Last night I completed the 310,000 category.  I completed a 228,000
category, and I'm working on a 900,000 category.  The 900,000 category
stalled at around 400,000 this morning.   I suspect it is related to
our previous discussions.  In any event, upon my return from home,
I'll simply skip ahead by 1000 and continue on.  At some point though,
I will carefully examine all of the urls within the range of 1000 that
failed looking for the troublesome url and then hopefully being able
to write a catch statement.

leapinglizard, you are one cool guy!  I'm going to rate this 5 stars. 
I'm going to pay you the agreed 100 USD, however I'd like to add some
more to that, so I'm going to review a few answers to see what is
appropriate.  I'd ask, but you wouldn't have time to reply, and it is
a bit of a faux paus.  Back in a moment.

Clarification of Answer by leapinglizard-ga on 21 Sep 2004 18:10 PDT
Thank you for the kind words and the handsome tip. I'm glad I was able
to assist you in this matter. I was nervous about handing you untested
code, but you seem to have quite a knack for debugging. If any serious
problems should crop up in connection with this program, I'll be glad
to offer further assistance through the Answer Clarification
mechanism.

leapinglizard
coolguy90210-ga rated this answer:5 out of 5 stars and gave an additional tip of: $100.00
Leapinglizard knows his Java!  To anyone looking for a Java coder,
Leapinglizard is the one!  He spent quite a bit of time working on my
original code, and improving it to the point of it being a complete
re-write.  He gets 5 stars for his excellent comments, 5 stars for his
Java coding, and 5 stars for his overall expertise.

The spider works, and works exceptionally well.  I've reviewed
probably close to 20 different spider applications paid and open
source and the one I originally developed, which he took and re-wrote
is in fact the best.  It is easy to see exactly what it is doing, and
it is easy to adjust it for personal circumstances.  And, most
importantly, it is FAST.  9 urls per second with the original threaded
version, and much faster with the final revision.

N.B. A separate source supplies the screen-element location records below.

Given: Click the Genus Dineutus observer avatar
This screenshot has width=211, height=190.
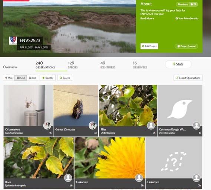Looking at the screenshot, I should pyautogui.click(x=93, y=126).
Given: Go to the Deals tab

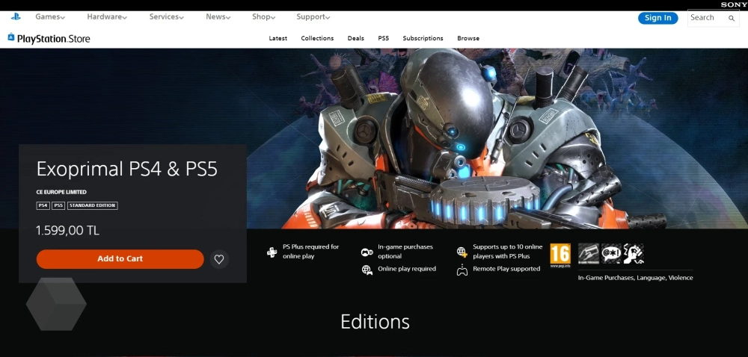Looking at the screenshot, I should [356, 38].
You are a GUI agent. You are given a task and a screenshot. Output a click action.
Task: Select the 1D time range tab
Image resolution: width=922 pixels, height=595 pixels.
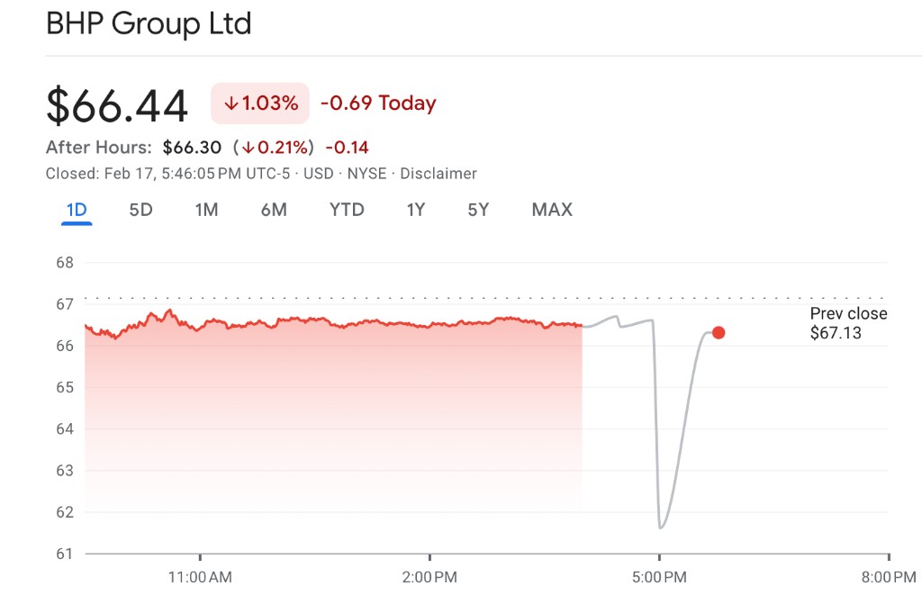(77, 210)
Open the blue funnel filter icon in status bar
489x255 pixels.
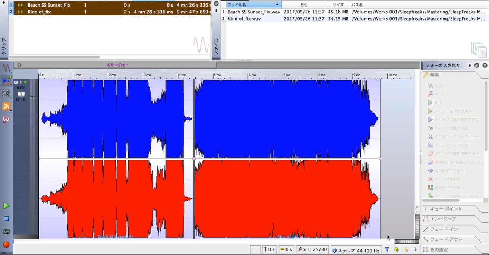coord(387,249)
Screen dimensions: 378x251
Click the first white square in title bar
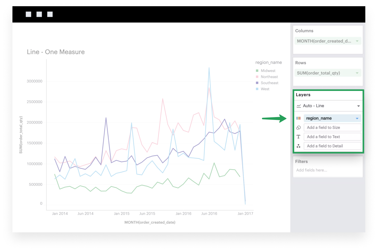(28, 14)
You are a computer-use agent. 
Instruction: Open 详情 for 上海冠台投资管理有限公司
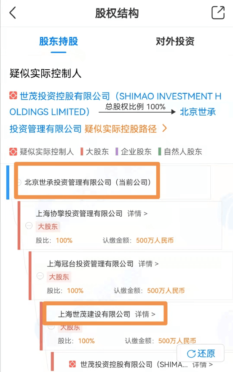coord(148,264)
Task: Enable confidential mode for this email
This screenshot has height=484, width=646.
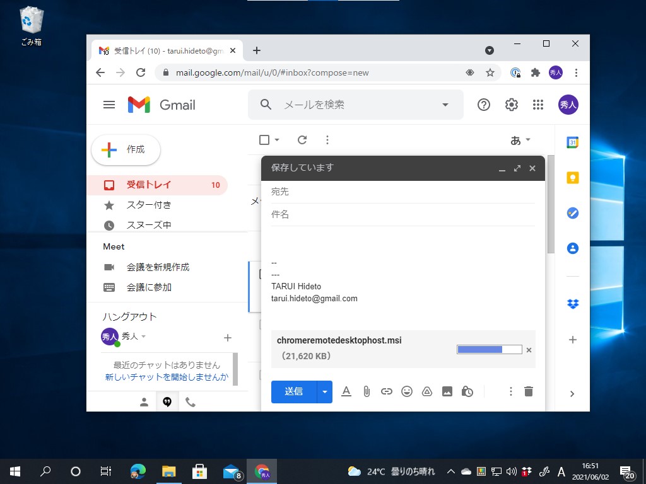Action: click(467, 391)
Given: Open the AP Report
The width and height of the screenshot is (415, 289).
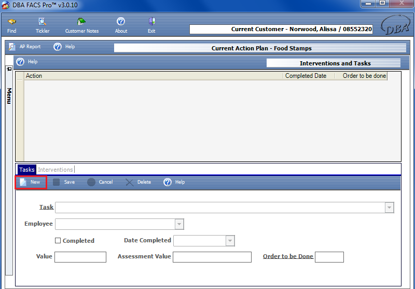Looking at the screenshot, I should point(25,47).
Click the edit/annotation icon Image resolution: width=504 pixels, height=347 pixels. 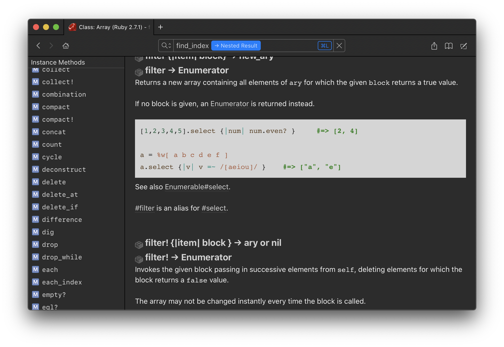(x=464, y=45)
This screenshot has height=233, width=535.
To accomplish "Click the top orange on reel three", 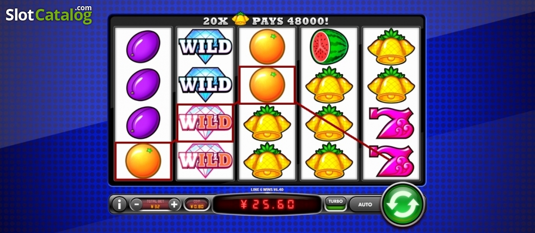I will [267, 46].
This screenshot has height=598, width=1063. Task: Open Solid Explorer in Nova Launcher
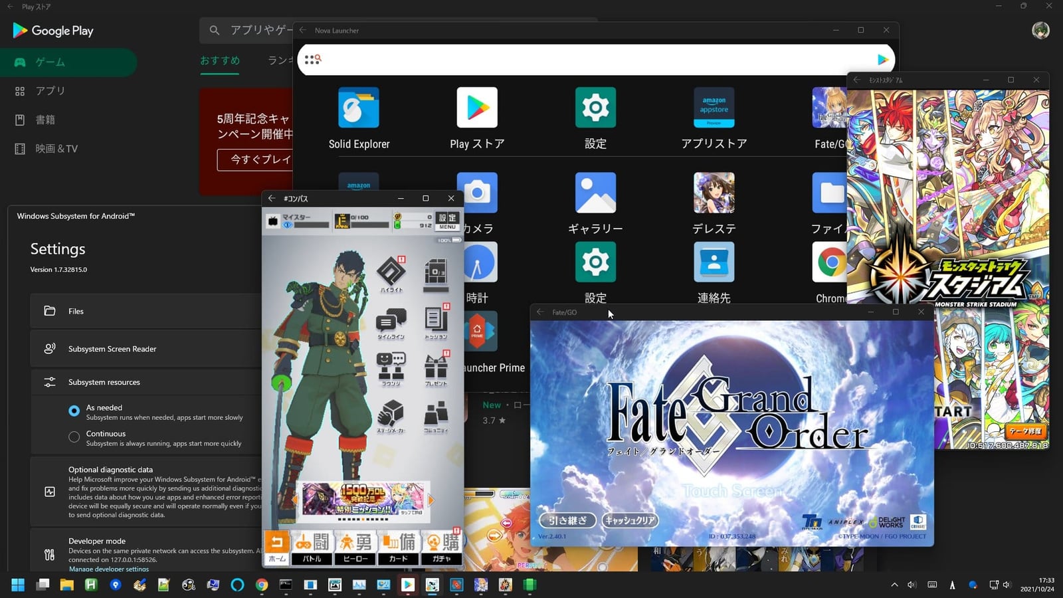[x=359, y=108]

This is an industrial strength spider application.  It is begging to
be made into a parallel / RMI application.

Comments  
Subject: Re: Need a re-write of a Java / Python Spider
From: efn-ga on 18 Sep 2004 12:45 PDT
 
leapinglizard has both more time and more expertise for this question
than I, but thanks for remembering me!

--efn
Subject: Re: Need a re-write of a Java / Python Spider
From: coolguy90210-ga on 18 Sep 2004 20:31 PDT
 
efn,

Good to see you are still around.  I have other ideas/questions coming
up so keep your eyes open.  May not be about coding.  May be about
advice for setting up a web site that has a specific theme or goal.